▶ [REQUEST]
Show each line below that contains the string "screenshot", copied in full. Case counts.

▶ [PROVIDED RECORDS]
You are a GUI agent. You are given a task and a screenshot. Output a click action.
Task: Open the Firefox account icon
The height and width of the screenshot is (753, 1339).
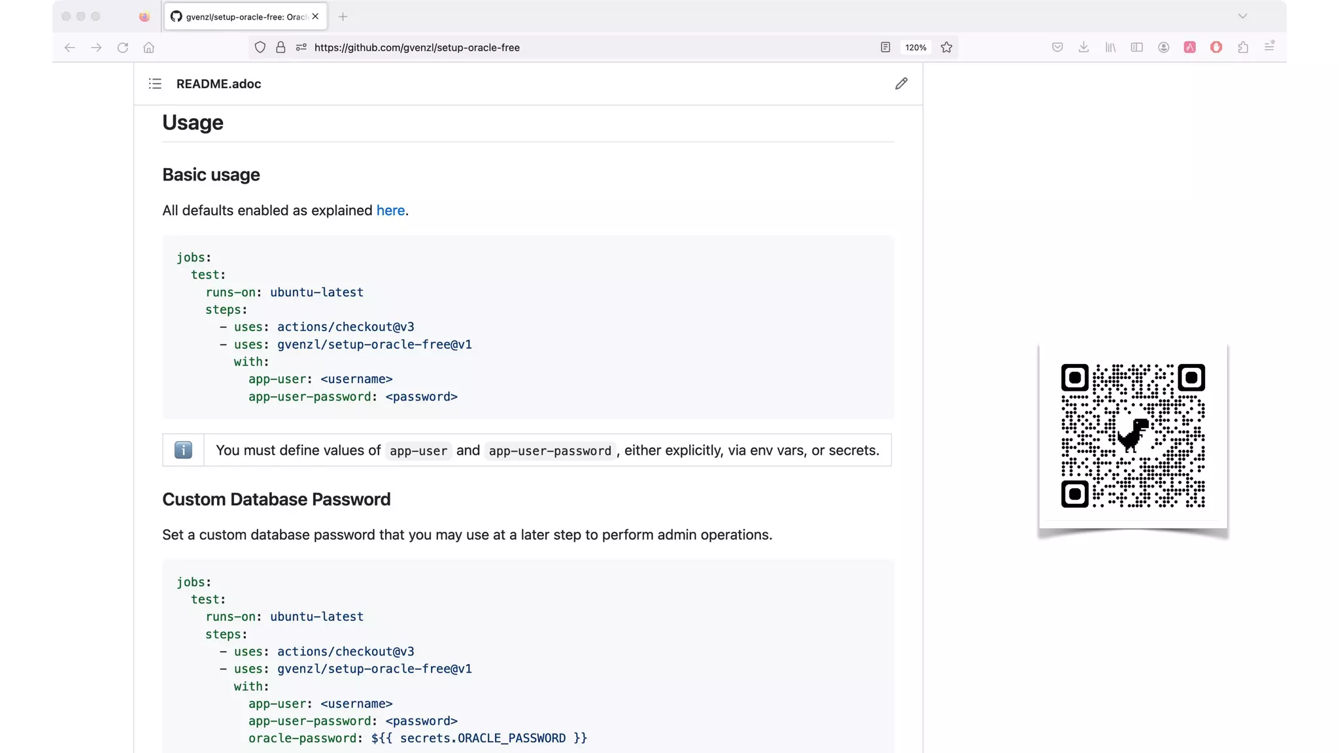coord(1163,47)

--

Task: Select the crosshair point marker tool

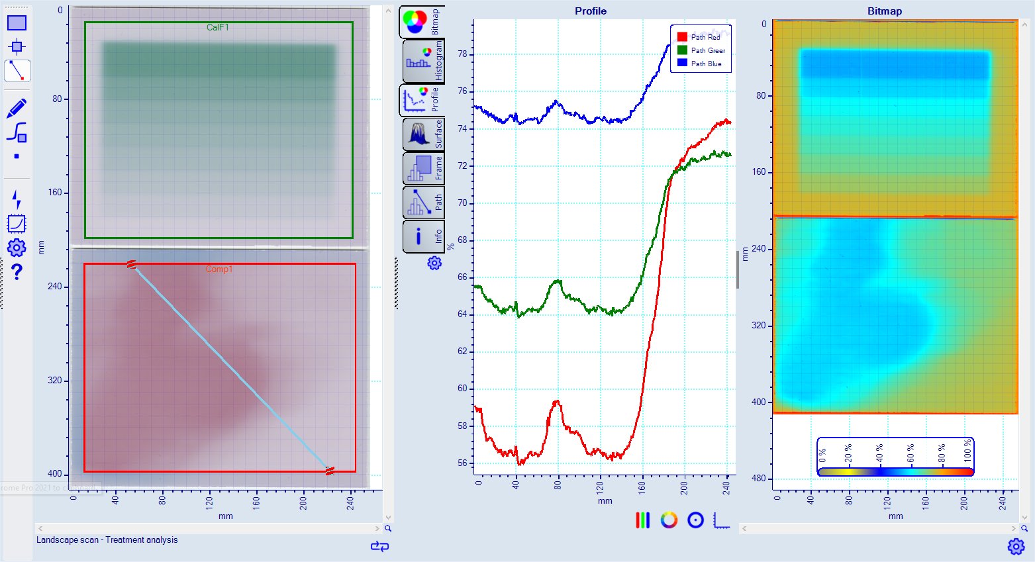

▶ [FULL ANSWER]
You are a GUI agent. You are given a task and a screenshot. Output a click action.
The height and width of the screenshot is (753, 1339).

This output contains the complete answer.